Seit dem es das Internet gibt, werden in Sekundenschnelle Unmengen an Informationen geteilt und verbreitet, Social Media Plattformen vermehren sich kontinuierlich und die Nutzer_innenzahlen jener Plattformen steigen um das Millionenfache. Die Welt ist also im Internet angekommen, aber wo bleiben die Unis? Wo bleibt der Zugang zu den Ressourcen und dem Wissen, das an öffentlichen Universitäten erschaffen wird? Öffentlich finanzierte Hochschulen sollen auch ihr Wissen öffentlich transparent und zugänglich gestalten! Wir fordern, dass alle öffentlichen Hochschulen ihre Bibliotheken und Forschungsarbeiten, sowie Forschungsergebnisse digitalisieren und online für die Öffentlichkeit zugänglich machen. 
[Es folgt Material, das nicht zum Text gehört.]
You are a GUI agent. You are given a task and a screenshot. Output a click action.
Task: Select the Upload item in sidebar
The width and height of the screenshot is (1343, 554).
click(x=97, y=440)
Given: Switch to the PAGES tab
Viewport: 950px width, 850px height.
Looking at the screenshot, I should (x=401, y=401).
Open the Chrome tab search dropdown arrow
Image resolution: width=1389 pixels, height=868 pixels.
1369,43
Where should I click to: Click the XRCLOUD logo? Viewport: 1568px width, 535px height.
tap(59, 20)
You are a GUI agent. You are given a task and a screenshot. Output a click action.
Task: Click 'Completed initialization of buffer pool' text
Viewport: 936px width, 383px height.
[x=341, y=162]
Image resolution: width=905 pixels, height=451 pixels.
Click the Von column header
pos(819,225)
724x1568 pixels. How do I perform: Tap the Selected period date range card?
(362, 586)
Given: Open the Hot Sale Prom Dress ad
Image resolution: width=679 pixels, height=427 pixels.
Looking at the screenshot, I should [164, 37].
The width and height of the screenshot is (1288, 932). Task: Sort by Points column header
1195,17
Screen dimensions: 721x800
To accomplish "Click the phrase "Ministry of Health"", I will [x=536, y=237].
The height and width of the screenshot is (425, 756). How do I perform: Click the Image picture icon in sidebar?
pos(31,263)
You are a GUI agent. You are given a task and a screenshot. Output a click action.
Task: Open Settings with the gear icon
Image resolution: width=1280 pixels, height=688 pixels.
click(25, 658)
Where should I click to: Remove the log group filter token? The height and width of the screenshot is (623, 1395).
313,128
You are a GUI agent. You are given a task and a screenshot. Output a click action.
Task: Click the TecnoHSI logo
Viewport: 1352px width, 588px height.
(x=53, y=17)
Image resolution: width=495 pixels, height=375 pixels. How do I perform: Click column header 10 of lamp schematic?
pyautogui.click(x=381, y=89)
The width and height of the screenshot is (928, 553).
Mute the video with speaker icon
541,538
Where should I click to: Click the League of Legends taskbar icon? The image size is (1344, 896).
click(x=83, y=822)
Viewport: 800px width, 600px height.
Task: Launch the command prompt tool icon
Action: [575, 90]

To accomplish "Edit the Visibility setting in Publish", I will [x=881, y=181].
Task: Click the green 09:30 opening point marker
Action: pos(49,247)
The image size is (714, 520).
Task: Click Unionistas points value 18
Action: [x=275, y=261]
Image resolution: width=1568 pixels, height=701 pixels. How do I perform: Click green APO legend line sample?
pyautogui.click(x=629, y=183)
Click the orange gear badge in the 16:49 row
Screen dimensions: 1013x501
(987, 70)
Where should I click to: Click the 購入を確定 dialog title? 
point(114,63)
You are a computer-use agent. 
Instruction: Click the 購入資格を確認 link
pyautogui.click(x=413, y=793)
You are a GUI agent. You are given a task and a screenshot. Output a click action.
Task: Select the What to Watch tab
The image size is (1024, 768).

2.800 Studierende in Österreich sind alleinerziehend – hierbei handelt es sich fast ausschließlich um Frauen*. Alleinerzieherinnen* sind mitunter am stärksten von finanziellen Schwierigkeiten betroffen. Nur 39% der studierenden Eltern geben an, an ihrer Hochschule ein Kinderbetreuungsangebot zu haben. Fast die Hälfte der studierenden Mütter kann sich keine Kinderbetreuung leisten. Schulen und Kindergärten sollten zwar während der Lockdowns die Kinderbetreuung für berufstätige Eltern garantieren, in der Realität mussten jedoch viele Kinder zu Hause bleiben, was für Studierende in der Fernlehre eine große Zusatzbelastung darstellte. Ein Studium muss sich mit Betreuungspflichten vereinbaren lassen – darum fordern wir ausreichend kostenlose Kinderbetreuung, die auch während des Distance Learning sichergestellt ist.